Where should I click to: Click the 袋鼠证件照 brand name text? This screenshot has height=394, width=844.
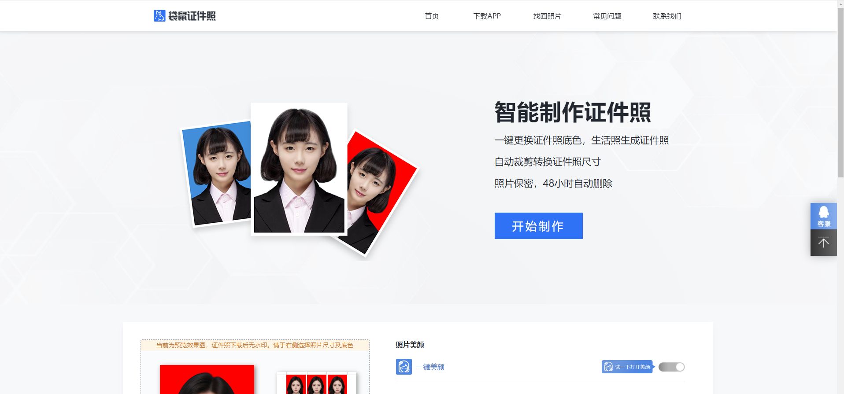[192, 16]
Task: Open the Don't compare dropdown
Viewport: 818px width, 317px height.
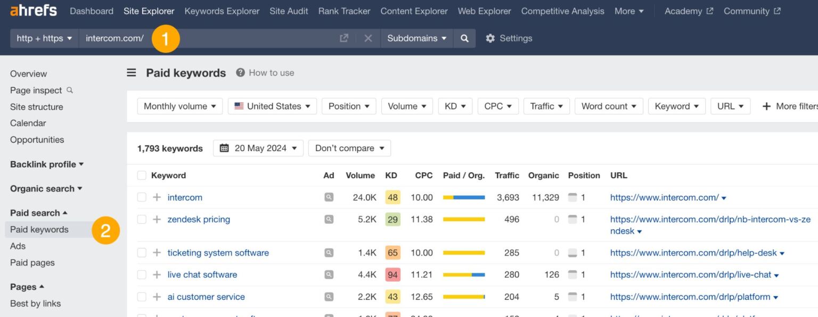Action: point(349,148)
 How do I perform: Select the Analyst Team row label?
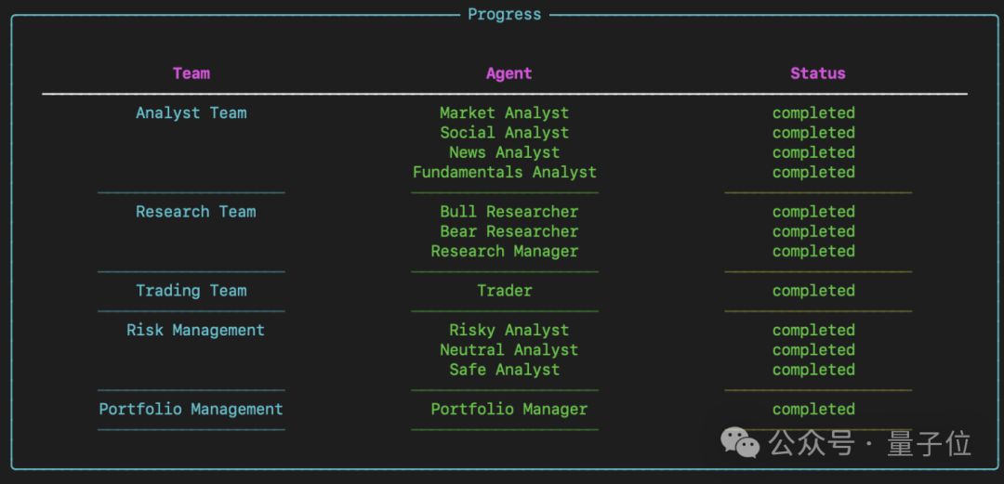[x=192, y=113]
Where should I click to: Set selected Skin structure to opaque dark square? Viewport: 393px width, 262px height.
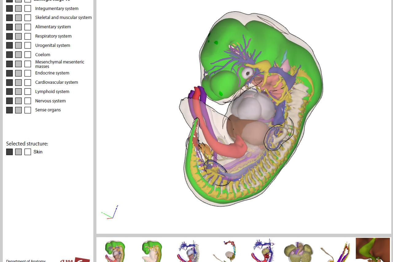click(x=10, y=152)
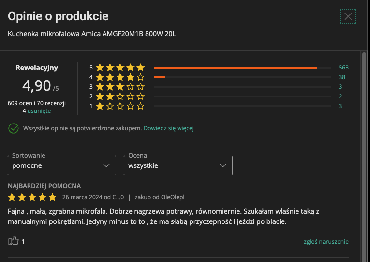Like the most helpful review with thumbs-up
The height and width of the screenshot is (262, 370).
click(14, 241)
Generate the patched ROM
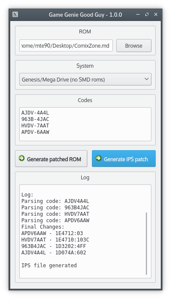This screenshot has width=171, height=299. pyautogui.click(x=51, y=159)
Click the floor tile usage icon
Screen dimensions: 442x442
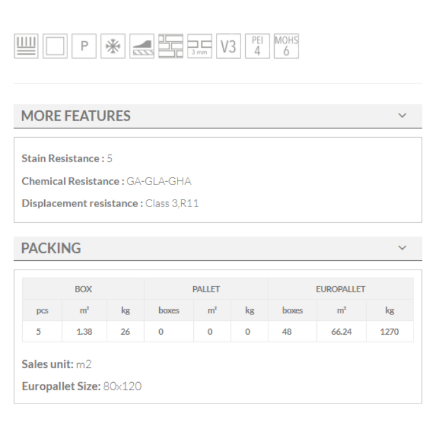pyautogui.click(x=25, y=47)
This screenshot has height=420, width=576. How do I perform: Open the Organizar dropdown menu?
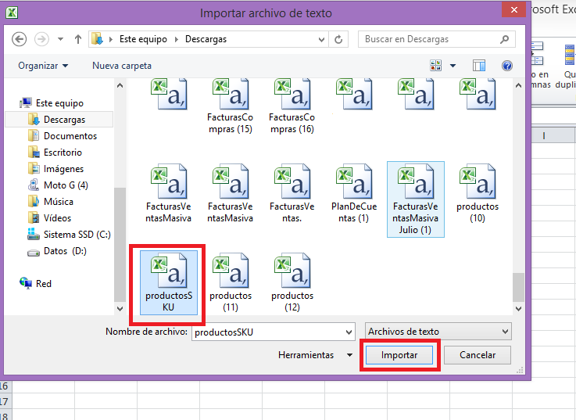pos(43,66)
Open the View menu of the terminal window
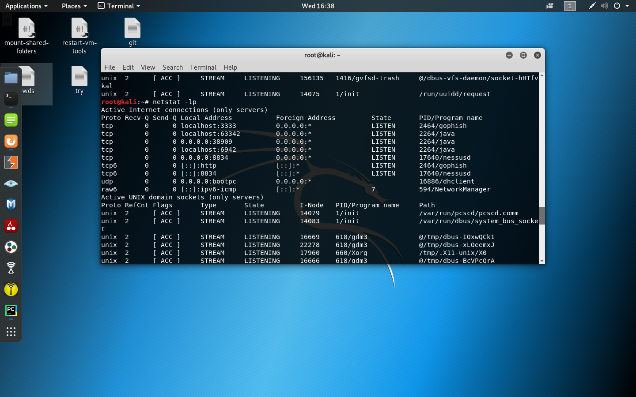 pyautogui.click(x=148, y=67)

______________________________

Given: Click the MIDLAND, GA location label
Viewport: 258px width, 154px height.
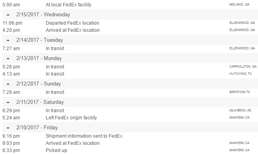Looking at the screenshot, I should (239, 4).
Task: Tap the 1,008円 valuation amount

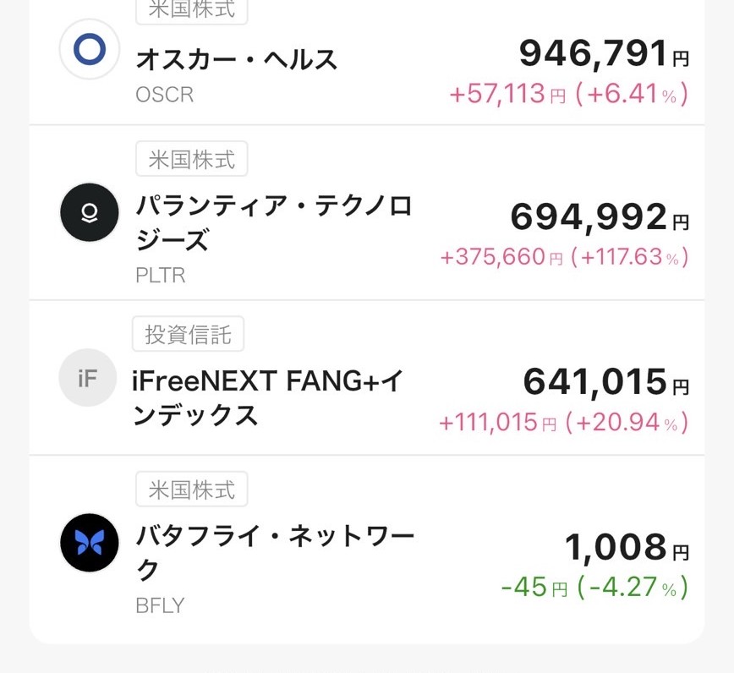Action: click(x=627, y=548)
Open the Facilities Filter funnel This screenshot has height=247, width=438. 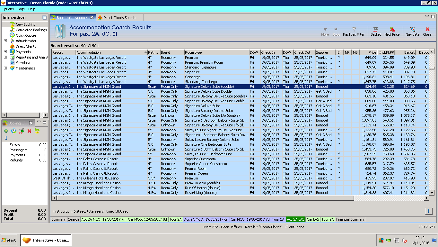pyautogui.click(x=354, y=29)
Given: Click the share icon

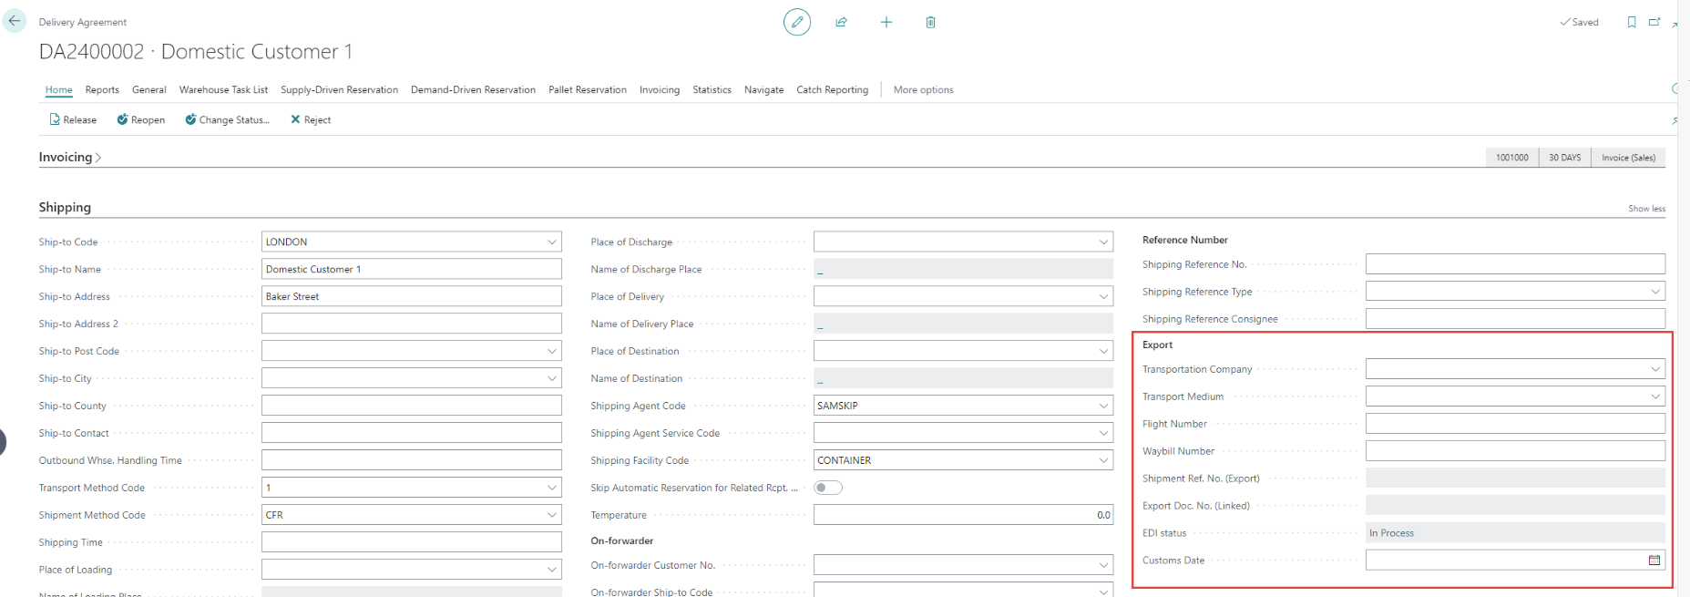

______________________________

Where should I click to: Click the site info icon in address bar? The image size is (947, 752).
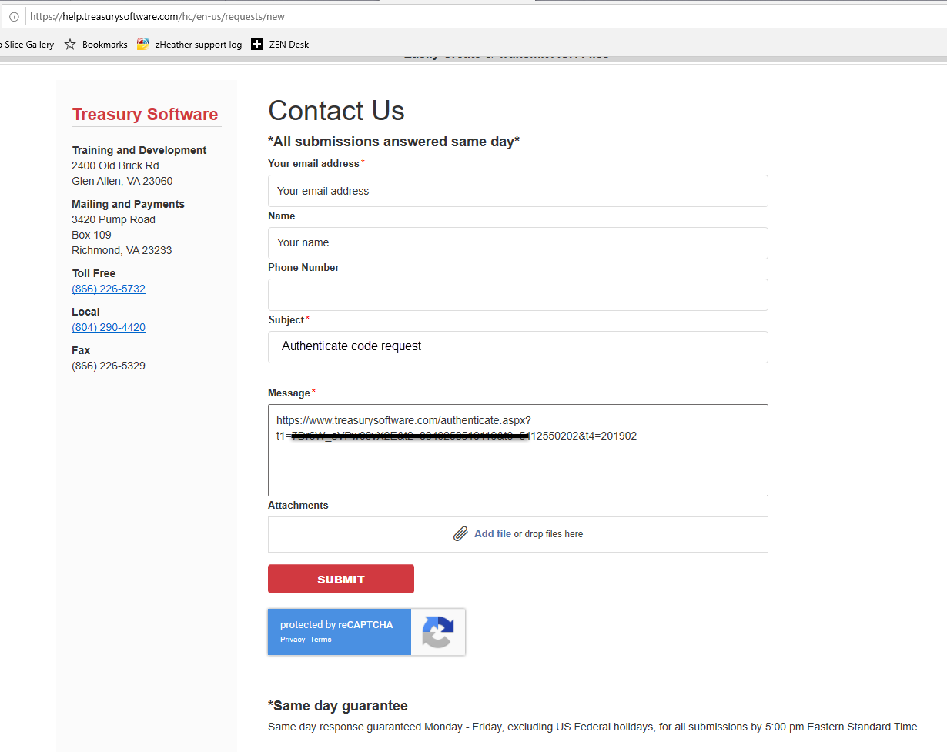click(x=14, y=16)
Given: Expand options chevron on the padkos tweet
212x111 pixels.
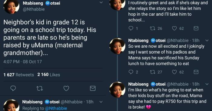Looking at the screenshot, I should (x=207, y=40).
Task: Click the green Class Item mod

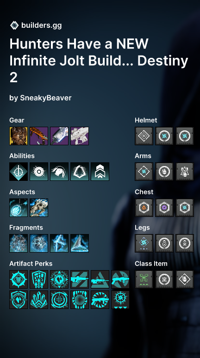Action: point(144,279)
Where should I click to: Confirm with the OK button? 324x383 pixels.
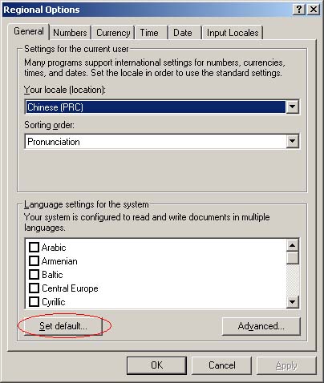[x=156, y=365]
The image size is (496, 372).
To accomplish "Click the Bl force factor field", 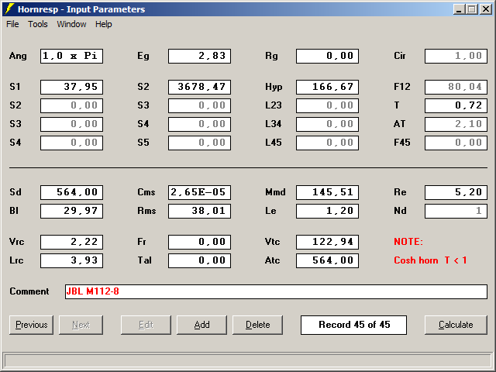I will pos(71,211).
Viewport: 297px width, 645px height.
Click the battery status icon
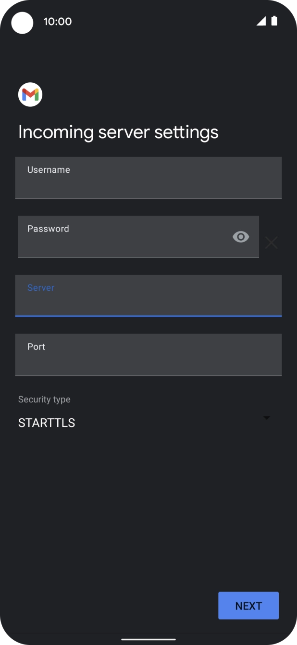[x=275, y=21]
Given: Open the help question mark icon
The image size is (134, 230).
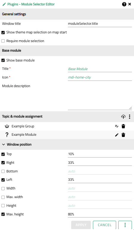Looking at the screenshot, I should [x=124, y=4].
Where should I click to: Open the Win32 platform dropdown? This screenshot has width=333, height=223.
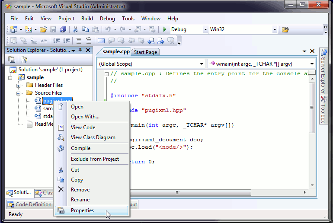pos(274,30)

______________________________

### What to produce
Scan the records for the string "Given" and show every line that contains it.

### Reply to the task
Given: Click the MIDLAND, GA location label
Given: Click the share icon
Given: Expand options chevron on the padkos tweet
Given: Open the help question mark icon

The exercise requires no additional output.